Start of Recorded data
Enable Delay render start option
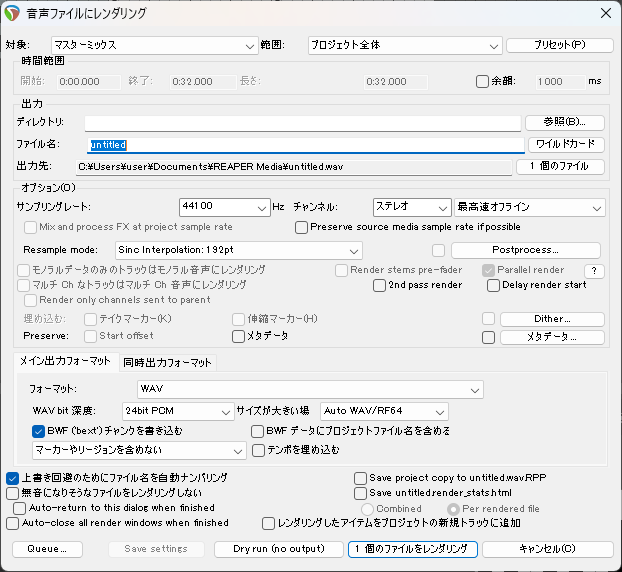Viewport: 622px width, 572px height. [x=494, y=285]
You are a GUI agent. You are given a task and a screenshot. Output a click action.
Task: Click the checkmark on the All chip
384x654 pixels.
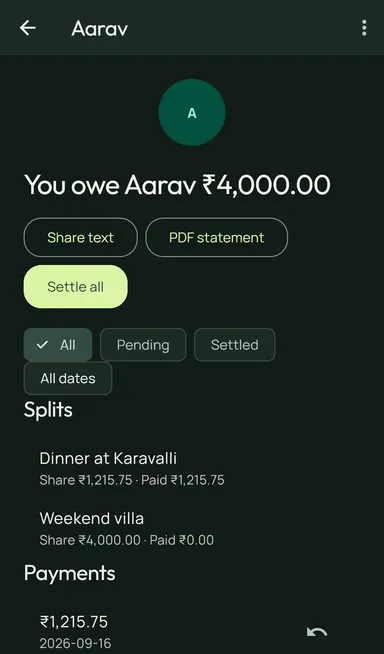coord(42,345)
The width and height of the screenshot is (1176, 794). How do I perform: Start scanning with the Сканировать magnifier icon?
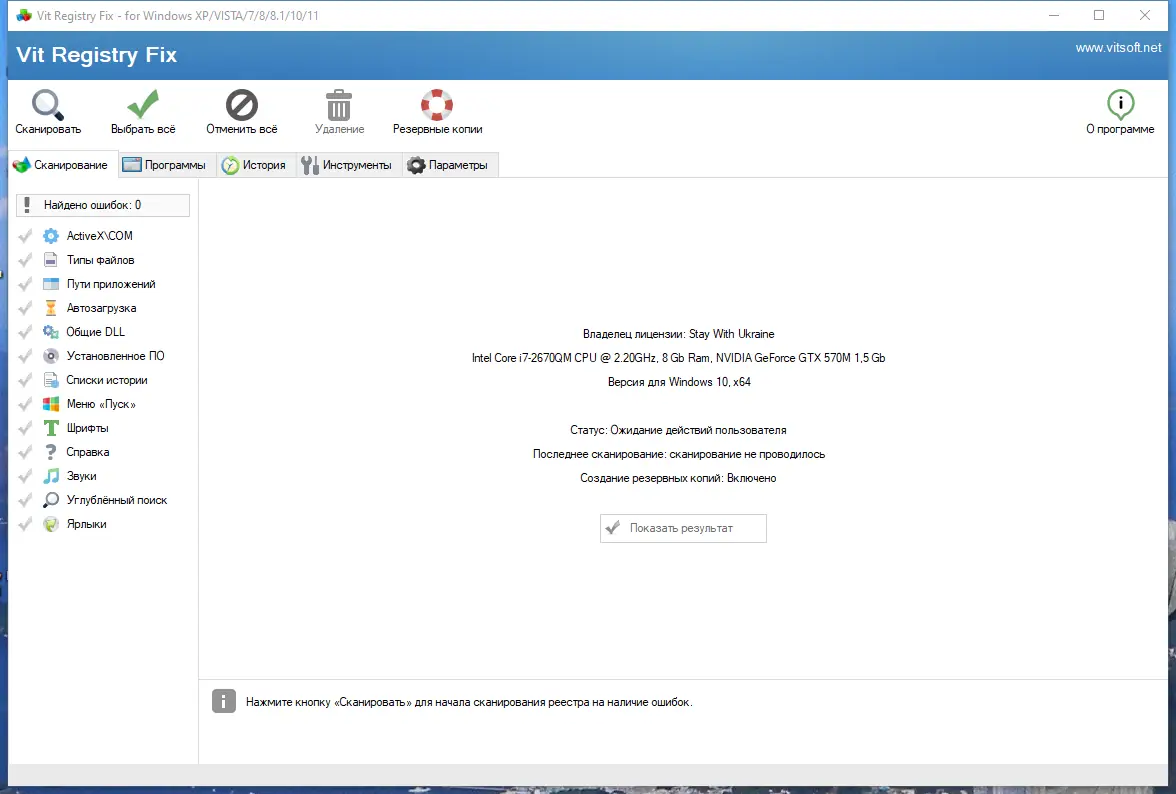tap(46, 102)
End of Recorded data
§ Exercise aim: The expected output is every line from the line where "Task: Click the checkmark on the All chip" appears to the final line of the material, unchanged and with no pictures.

§ Answer for the task:
Task: Click the checkmark on the All chip
384x654 pixels.
coord(42,345)
The width and height of the screenshot is (1176, 794). How do I perform: Start scanning with the Сканировать magnifier icon?
tap(46, 102)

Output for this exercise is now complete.